Abortion Methods: The Gruesome Reality of How Babies Are Killed in Abortion

Opinion   |   Rachel Cox   |   Feb 17, 2014   |   1:08PM   |   Washington, DC

[WARNING: As the title implies, this blog post is highly disturbing. You should not read it if you have a weak stomach.]

Most people who see nothing wrong with abortion have that belief because they don’t think an unborn baby is a person. They don’t even like the term “unborn baby” because it lends to the idea that what’s in the womb is a person. They usually stick with the term “fetus” because the emotional response generated from discussion of killing a fetus is more palatable than that of killing a baby. But even if they were right about the absence of humanity in a fetus, it doesn’t change the fact that aborting a fetus is a horrific, senseless tragedy.

Just for the sake of the argument, let’s use the term “fetus” and disregard that a quick overview of basic human embryology tells us fetuses are people. But before we can move on, we need to classify fetuses as something else if they aren’t people. So if a fetus is not a person, what is it? Fetuses are alive, no one can deny that. They’re obviously not plants, insects, or bacteria, so the only possibility left is that fetuses are animals.

So, let’s pretend a fetus is a non-human animal. Now that it’s settled, allow me use an example to demonstrate why killing a non-human animal in a similar fashion as one used in a human abortion is still deplorable.

Let’s say I have a puppy but I can’t afford one at this stage in my life (lack of money is a common reason for wanting to abort). What do I do with this puppy?

Since it’s still small, I’m going to cram it in a blender while conscious and liquefy it to a bloody soup, disposing of the concoction in the trash.

That might work for a small puppy, but what about an older dog? It won’t fit in a blender.

How about this then: Without using anesthesia, I’m going to chop each of the dogs legs off, one by one, with a pair of bolt cutters. But the dog is still alive at this point, so the job isn’t over yet. Now, I’m going to pick up a giant rock, slam it down on the dog’s head to crush it, and then throw the dog’s mangled body in a bio hazard bag.

Do you think the methods of getting rid of the dog were disturbing? Who wouldn’t?

If I got caught getting rid of just one dog with either of the two described methods, not only would I be jailed because it’s illegal, my mug shot would be all over the internet accompanied by hateful epithets demanding my torturous death. In my defense, I could argue that it was my right and choice to kill my dog. I could say what I did to the dog was none of the government’s business.  I could say the dog was better off dead than leading a less-than-ideal life. However,  not one of those excuses would sway a single person.

But unfortunately, those two methods are basically the same used to kill thousands of fetuses every day.  Sound familiar? The first procedure I described was very similar to an aspiration abortion, commonly performed in the first trimester of pregnancy. Don’t believe me? See the diagram:


The second method I described was akin to a “dilation and evacuation” abortion used in the second trimester:


There are other methods of abortion besides these. Not one of them could be described as non-violent, and they all obviously result in death.

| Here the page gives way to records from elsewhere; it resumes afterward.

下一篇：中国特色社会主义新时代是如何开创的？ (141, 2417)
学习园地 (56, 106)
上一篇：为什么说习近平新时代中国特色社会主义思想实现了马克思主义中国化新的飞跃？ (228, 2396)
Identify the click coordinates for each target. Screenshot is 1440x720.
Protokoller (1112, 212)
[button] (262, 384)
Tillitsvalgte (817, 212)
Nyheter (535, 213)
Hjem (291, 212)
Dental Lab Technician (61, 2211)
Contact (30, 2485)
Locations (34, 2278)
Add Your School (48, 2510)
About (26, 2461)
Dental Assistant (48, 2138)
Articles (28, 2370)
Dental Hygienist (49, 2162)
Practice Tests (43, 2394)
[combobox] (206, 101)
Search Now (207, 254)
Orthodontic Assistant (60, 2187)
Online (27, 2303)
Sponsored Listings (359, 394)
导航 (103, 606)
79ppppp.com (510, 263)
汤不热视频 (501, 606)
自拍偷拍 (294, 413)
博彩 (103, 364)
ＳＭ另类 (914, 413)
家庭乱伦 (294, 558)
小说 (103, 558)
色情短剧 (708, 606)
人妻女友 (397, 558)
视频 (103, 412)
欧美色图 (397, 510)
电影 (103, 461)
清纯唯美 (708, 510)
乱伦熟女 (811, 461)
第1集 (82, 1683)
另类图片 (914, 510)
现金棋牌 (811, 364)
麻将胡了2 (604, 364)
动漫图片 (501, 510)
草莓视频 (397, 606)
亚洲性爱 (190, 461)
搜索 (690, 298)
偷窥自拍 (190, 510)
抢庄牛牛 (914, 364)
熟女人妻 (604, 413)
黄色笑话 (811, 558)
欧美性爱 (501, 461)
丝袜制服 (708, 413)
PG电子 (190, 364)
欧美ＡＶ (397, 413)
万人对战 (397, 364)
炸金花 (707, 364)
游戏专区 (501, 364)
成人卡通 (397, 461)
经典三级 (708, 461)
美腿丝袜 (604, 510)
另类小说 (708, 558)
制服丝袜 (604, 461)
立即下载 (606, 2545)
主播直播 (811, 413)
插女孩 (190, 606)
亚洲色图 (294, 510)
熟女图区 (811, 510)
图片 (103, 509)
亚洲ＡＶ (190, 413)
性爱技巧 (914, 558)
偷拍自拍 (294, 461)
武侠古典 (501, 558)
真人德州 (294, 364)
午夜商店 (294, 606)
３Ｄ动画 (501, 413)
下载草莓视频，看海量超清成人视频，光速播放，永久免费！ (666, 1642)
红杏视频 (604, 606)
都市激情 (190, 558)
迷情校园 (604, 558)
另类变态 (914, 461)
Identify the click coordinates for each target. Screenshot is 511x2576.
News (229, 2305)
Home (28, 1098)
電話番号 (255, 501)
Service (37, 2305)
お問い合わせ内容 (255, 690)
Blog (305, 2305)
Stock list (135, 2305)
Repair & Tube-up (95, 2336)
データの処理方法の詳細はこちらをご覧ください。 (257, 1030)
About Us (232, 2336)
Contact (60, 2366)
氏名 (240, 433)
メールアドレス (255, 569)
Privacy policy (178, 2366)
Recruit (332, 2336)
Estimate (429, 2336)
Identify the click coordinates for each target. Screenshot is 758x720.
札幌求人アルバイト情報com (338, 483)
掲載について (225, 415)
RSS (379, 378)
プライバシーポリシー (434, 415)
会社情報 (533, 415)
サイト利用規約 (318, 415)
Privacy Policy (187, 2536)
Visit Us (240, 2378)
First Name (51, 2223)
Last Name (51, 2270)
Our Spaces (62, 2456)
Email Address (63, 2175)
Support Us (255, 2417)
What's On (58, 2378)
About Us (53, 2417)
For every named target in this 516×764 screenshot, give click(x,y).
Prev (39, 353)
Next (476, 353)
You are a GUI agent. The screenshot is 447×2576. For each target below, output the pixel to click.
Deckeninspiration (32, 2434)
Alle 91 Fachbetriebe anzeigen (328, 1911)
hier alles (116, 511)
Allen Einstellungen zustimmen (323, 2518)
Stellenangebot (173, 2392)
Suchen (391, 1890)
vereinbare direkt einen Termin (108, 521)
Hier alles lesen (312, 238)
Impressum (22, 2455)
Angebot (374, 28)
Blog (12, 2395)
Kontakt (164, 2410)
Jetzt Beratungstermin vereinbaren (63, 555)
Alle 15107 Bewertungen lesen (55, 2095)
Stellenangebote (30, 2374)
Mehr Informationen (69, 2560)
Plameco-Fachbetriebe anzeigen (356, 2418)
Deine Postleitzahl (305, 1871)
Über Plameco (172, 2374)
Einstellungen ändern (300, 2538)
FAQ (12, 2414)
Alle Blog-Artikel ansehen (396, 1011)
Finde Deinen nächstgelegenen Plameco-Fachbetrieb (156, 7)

Now let’s bring ourselves back to reality where fetuses are people, and virtually no one actually kills pets like that. However, it’s still true that abortion is not much different than the way I described it.

If doing what I described to animals is so bad, why is it legally acceptable to do it to a fetus? Most people’s pets are treated better and have more legal protection than fetuses. Considering how terribly violent abortion is, it should still shock a society’s conscience even if the life being taken is demoted to a non-human status. It’s a sad state of affairs when the status of a human being isn’t even equal to that of a dog.